For the second time in my life as a mom, my little girls have asked for me to let them put themselves to sleep like big girls.
So I read to them, got out of bed, turned off the light, turned on some lullabies, kissed them, told them I love them, tucked them in and slipped out of the room.
For the second night in a row, they feel asleep almost immediately.
Now I’m blogging, but just before that, I was just sitting here, staring into space. I should be grateful that I have the night to myself, but I am in shock and not sure what to do with my time. I should probably be going through files or packing boxes, but I feel disoriented.
We have always put our girls to sleep by reading them a story and then cuddling with them until they fall asleep. Only then do we sneak out. Lots of times, doing this makes me so tired that I end up just going to bed.
Sometimes, it made me crazed that I almost never had the evenings to myself. My husband offered to put the girls to bed, but since I work out of the home full time, I really like bedtime so that I can spend time with the girls and read them stories. I just wished that I had the energy after that to stay up and hang out with my husband and do other stuff, but so often I just don’t.
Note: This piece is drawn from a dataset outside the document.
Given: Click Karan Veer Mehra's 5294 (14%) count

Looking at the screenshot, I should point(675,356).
But then my friend Sandy told me to enjoy the bedtimes, that soon enough they would be a thing of the past. So, I made peace with the fact that I just wouldn’t have the nights to myself for a while.
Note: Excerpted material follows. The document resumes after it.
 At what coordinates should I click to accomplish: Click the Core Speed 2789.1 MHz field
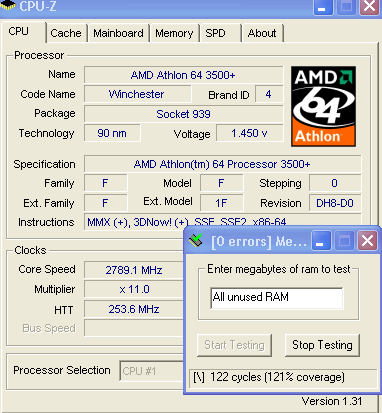(x=134, y=270)
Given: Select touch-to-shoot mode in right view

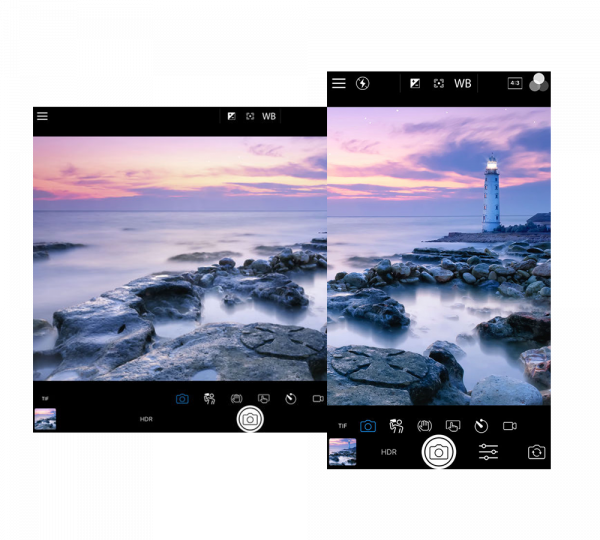Looking at the screenshot, I should [452, 426].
And now, here I am with a night to myself, and I just don’t know what to do with it. I just want to snuggle with my girls, but at the same time I am so proud of them for wanting — and asking for — some independence.
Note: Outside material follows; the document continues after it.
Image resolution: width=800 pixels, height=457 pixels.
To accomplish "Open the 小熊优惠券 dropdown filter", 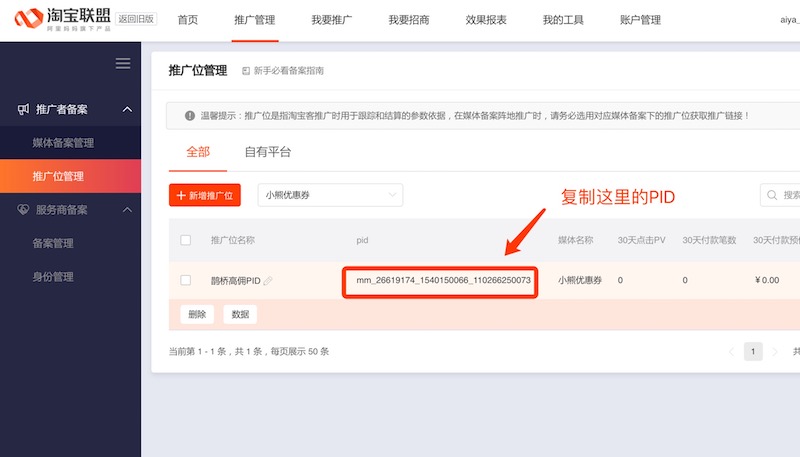I will pos(330,195).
I honestly can’t believe how fast they’re growing up.
Aw! They’re growing up!! That’s great! That is a big step! We usually tag-team and one sings a few songs to Sean while the other sings to the girls. Just tonight Wayne said, “We should probably let Sean get to bed on his own.” – he’s done it for babysitters, but I guess I feel that as long as we’re doing it for the girls, why not? I know that I’ll be a little relieved, and yet a little sad at the same time when these night rituals is over. Hey! Maybe eventually you can use the time for knitting! ; )
This is adorable. I’m happy and sad for you at the same time…
I hear you about the bedtime closeness. My kids are 7, 5, and 2 and I do love to snuggle all three of them into my big bed at night… when they fall asleep, we transfer the older two into their own beds, which they don’t seem to mind. One thing that’s tough to figure is who gets to stay next to me during the falling-asleep part. 7 and 5 both want to stay on one side of me, and neither wants to let 2 sneak in between, and 2 doesn’t want to be left on either far side. No choice but to make 7 and 5 concede to 2 on alternate nights!!